顧客を説得するだけのスキルが上がっても、住宅営業として顧客の幸せにつながらないことを念頭に入れておきましょう。
■顧客が本当に必要としているものが見えなくなる
顧客が住宅に何を求めているのかを知ることは、成約するためにも顧客の満足度を上げることにも必要です。しかし、営業スキルが上がると、顧客も住宅を建てるということに、ハイな状態になります。そのため、顧客が間違った選択をしてしまうこともあります。
住宅営業は、顧客の選択を誘導することができる力があるということを再認識しましょう。そのため、良い提案に導けば、顧客も幸せになり、悪い提案に導けば、将来の不安の1つの要因になってしまいます。
住宅営業の本質は「顧客を尊重すること」
住宅営業が、顧客に長期的な満足を与えるために「顧客を尊重すること」を忘れないようにしましょう。例え数字に追われていて、上司に怒鳴られたり、自身の給与に支障が出るといったときでも、相手を尊重する気持ちを持っていれば、無理な契約は勧めなくなります。
例えば、顧客が自分の親や兄弟、子供であった場合と考えるのが一番良いです。家族に対しても同じ提案をするのかを基準にします。そうすれば、無理な予算組みや、必要のないオプションなどをつけなくなります。もちろん全員の顧客に対して、このような判断をすると、数字があまりにも低くなることもあります。会社の数字なども考慮して、基準を忘れずに、相手を尊重しながら提案すれば、良心的な提案ができるようになります。
顧客を尊重し、長期的な満足度を上げることは、会社の長期的な利益にも繋がります。建てた際に満足度が高くても、10年後の満足度が低ければ、良い住宅会社とは言えないのではないでしょうか?逆に、10年後20年ごと満足度が高ければ、それこそ「この会社になら住宅を任せても良い」と口コミが広がるでしょう。
数字に追われても本質を見失わないこと
「会社の数字を作る営業が、顧客の単価を低くすることはできない!」という意見もあるかもしれません。しかし、あなたは会社の人間ですが、会社ではありません。1人の社会人として、あなたが提供できるサービスを顧客に提供する方が、きっと良いはずです。

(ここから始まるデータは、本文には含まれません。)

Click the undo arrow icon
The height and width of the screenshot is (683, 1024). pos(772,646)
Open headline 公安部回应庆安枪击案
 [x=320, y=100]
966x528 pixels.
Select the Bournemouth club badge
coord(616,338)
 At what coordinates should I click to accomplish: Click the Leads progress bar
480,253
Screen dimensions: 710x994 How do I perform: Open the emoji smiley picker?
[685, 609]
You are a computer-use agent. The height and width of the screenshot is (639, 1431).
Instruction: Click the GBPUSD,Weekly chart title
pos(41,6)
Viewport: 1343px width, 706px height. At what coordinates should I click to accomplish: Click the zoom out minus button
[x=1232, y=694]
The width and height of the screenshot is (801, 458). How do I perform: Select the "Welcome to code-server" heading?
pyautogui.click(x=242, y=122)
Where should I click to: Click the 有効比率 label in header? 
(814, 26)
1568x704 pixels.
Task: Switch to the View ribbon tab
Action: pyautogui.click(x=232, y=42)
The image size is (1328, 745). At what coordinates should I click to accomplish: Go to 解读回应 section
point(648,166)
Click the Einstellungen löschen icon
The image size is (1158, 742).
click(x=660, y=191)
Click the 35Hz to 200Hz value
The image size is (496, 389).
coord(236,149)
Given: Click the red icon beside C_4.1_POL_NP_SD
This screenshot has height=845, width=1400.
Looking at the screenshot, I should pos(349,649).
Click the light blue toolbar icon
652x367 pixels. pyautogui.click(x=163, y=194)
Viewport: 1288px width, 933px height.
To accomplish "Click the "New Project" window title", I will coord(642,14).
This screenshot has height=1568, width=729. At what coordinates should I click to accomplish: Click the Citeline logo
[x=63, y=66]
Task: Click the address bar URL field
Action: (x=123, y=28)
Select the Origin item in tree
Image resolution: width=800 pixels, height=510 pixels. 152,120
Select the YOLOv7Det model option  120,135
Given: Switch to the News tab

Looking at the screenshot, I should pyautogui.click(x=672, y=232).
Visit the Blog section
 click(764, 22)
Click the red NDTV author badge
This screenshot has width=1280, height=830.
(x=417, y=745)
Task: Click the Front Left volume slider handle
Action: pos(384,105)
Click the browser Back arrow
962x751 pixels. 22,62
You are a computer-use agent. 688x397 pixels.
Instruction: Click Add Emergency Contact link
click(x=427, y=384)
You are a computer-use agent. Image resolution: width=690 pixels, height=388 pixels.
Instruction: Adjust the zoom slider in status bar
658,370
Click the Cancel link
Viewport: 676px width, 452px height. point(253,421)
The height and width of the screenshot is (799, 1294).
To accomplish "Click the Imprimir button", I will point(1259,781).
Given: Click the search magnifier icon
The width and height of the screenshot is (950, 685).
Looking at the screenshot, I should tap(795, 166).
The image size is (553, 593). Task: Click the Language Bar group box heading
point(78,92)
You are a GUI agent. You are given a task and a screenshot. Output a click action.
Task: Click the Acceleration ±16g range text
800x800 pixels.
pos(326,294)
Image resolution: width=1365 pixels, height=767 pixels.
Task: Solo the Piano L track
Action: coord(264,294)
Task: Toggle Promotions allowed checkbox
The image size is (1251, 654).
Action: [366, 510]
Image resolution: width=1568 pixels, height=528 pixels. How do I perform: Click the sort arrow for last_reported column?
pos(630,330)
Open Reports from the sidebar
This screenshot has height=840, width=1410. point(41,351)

もし仮に、単価を上げることに特化した営業が多く在籍していて、年間顧客100人全員が予算的にギリギリの住宅を建てたとします。そのうち70人が、入居してから5年で経済的理由などにより住宅に不満を持つようになったとします(もっと予算を削れば生活に余裕があったなど)。
この場合、会社にとっては大きな不利益を被っていると言えます。
5年10年で潰れる住宅会社にしないために、営業の行動がそれを左右する可能性もあるということです。
■住宅営業は、人を巻き込んでいる
数字を追って、顧客に迷惑をかけなければ、仕事ができない営業が悪いです。数字も作り、顧客に本当の満足を与えるのが、トップ住宅営業です。
普通の仕事は、自分が仕事ができなければ、自分に迷惑がかかります。しかし、営業は相手を巻き込んで仕事が成り立っています。自分に迷惑がかかるのが嫌だから、相手に迷惑をかけているということを理解しましょう。
以上のことを踏まえて、顧客を尊重し、会社にとっても顧客にとっても最良の提案ができる営業になりましょう。